• [WHAT TO DO] Of the entries below, return only those lines from the line with "You are a computer-use" to the line with "Instruction: Click the chevron next to More", exactly, both included.

• [DATA SUPPLIED]
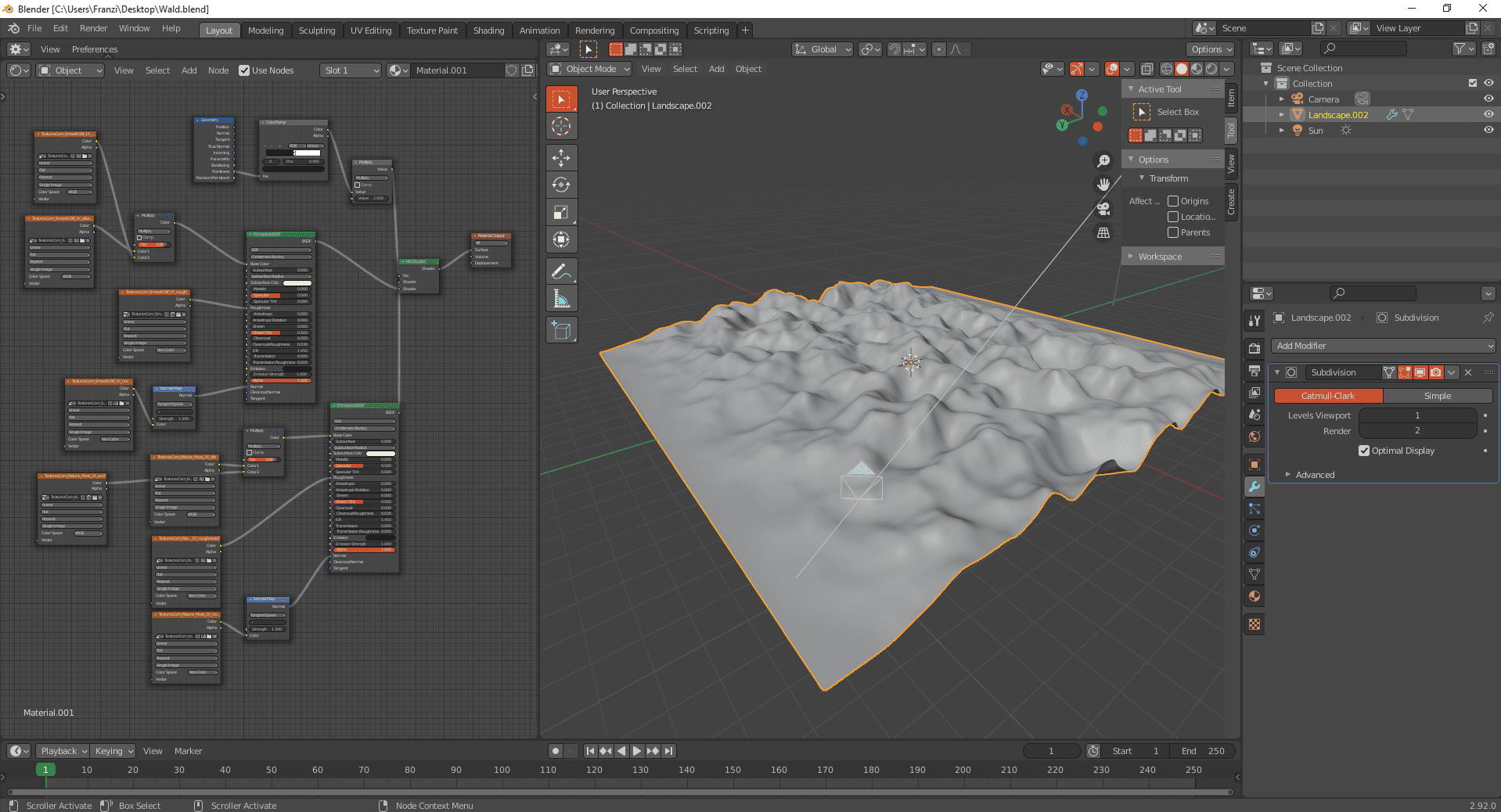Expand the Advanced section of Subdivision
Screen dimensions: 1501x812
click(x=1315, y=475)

---

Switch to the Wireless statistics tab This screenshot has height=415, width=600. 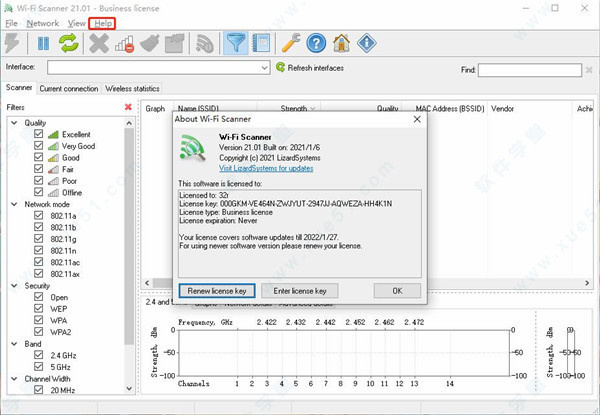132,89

--

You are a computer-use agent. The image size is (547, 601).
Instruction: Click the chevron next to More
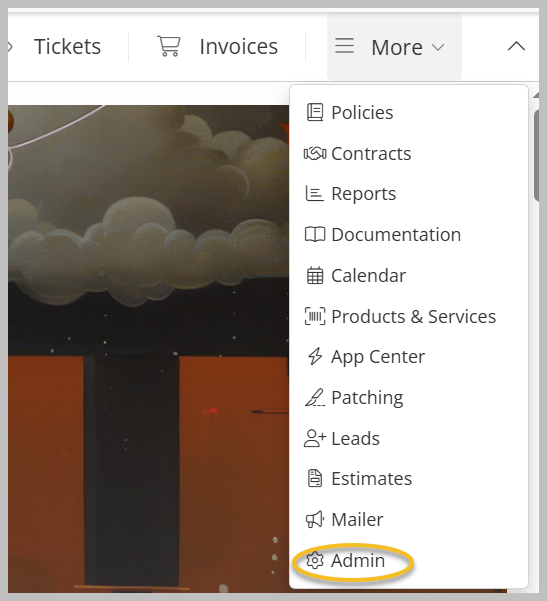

• [WORKED SOLUTION]
You are a computer-use agent. The image size is (547, 601).
Instruction: Click the chevron next to More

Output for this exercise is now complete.